1) env HTTP_PROXY=http://10.6.6.1:3128 fetch -vv -s https://download.kde.org/stable/plasma/5.14.5/powerdevil-5.14.5.tar.xz

2) env HTTP_PROXY=http://10.6.6.1:3128 fetch -vv -S 599712 https://download.kde.org/stable/plasma/5.14.5/powerdevil-5.14.5.tar.xz
Comment 5 Dag-Erling Smørgrav freebsd_committer 2019-02-22 14:05:21 UTC
It looks like a Squid configuration error to me, but I need to see the logs from the successful downloads as well to be sure.
Comment 6 mickey242 2019-02-24 13:20:08 UTC
Created attachment 202325 [details]
Output of fetch -vv -s using http instead of https
Comment 7 mickey242 2019-02-24 13:25:34 UTC
Created attachment 202326 [details]
Output of fetch -vv -S 599712 using http instead of https

These two logs show the verbose output when using http instead of https through the proxy, both of which succeed.

To me it looks like the failing requests are missing two elements: 1) An URI scheme and 2) a host name.
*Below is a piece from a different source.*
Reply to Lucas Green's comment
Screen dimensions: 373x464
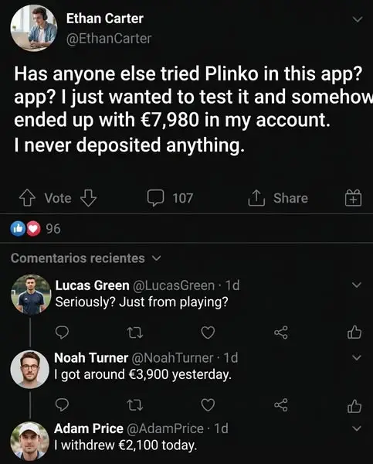62,333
That is why squid responds with bad request.
Comment 8 Dag-Erling Smørgrav freebsd_committer 2019-02-24 21:35:09 UTC
You are right.  It looks like libfetch forgets that it is using a proxy after processing the redirect.
Comment 9 mickey242 2019-02-26 08:00:40 UTC
Interestingly when using the http URL, the server first forces the use of https by redirecting to the same URL using https, before it finally redirects to some mirror site using http. Yet in this scenario it does not fail.